A partir de agora, os experimentos podem apenas sugerir a existência de características específicas e universais; ainda não pode nos dizer quais são. "Em si, não se trata muito de universais", diz Sandra Trehub, psicóloga da Universidade de Toronto, cujos experimentos de 1993 sugeriram que adultos poderiam identificar canções de ninar de outras culturas e que não estavam envolvidos na nova pesquisa. "Mas acho que está levando nessa direção."
Para ver se seus resultados são realmente universais, os pesquisadores estão repetindo suas experiências com pessoas que não falam inglês e com sociedades de pequena escala. No futuro, eles esperam analisar a música em si - talvez até com técnicas de inteligência artificial - e se concentrar nas características específicas que podem tornar a música universal. "Estou muito animado para descobrir o que acontece a seguir", diz Mehr.
Igualmente tentador, esse tipo de estudo poderia até mesmo ajudar a identificar a origem evolutiva da música.
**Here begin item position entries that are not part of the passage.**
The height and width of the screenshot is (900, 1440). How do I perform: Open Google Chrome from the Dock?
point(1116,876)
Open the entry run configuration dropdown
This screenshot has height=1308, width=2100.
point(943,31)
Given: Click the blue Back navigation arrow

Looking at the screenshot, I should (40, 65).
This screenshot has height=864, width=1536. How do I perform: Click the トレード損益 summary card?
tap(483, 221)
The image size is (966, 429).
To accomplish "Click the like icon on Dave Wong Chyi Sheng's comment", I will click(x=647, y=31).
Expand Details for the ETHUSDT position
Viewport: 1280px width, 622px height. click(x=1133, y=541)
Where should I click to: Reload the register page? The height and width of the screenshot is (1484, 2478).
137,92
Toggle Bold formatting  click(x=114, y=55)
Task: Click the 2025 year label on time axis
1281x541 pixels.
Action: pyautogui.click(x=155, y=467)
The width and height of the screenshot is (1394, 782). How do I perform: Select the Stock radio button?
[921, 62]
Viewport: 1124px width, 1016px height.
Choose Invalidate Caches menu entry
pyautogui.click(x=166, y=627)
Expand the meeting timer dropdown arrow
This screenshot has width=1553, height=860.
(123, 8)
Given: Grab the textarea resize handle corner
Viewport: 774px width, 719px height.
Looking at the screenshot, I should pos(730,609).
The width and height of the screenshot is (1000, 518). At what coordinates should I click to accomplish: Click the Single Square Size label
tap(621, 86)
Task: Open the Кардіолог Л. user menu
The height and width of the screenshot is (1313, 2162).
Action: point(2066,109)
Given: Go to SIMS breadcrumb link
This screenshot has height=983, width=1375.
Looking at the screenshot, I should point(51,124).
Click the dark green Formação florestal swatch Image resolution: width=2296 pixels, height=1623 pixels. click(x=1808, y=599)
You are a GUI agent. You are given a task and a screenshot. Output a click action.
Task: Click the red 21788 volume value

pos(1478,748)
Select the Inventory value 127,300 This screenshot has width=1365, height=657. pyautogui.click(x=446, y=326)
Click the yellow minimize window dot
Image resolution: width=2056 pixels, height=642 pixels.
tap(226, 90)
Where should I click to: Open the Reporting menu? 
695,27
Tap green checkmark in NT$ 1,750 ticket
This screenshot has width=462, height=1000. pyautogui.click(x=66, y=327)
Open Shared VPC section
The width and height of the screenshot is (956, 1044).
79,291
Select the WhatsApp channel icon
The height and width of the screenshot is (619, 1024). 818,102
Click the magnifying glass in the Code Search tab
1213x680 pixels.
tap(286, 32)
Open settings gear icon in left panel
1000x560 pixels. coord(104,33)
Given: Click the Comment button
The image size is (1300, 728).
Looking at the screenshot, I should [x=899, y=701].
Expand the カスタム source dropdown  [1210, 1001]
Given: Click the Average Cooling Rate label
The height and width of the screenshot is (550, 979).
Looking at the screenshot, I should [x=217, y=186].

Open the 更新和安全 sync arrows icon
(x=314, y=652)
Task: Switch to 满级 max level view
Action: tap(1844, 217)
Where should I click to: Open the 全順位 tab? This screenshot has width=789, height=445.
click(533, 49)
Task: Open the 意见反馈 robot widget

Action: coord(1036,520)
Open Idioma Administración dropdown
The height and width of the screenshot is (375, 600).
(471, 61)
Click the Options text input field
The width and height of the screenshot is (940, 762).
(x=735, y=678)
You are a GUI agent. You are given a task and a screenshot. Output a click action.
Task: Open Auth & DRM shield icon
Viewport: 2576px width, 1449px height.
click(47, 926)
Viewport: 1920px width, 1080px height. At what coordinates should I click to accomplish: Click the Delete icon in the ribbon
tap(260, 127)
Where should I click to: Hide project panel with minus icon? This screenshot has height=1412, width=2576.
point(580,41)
Alguns pesquisadores acreditam que as músicas são a forma mais primitiva de música, diz Bryant. As canções de ninar, por exemplo, podem ter evoluído a partir de interações entre pais e filhos, de acordo com uma teoria recente proposta por Mehr. No novo estudo, os dados sobre canções de ninar e canções de dança são tão pronunciados que podem apontar para algo profundo e fundamental, diz Manvir Singh, um dos autores do artigo.
"Ambos podem ser importantes porque a música evoluiu", diz ele.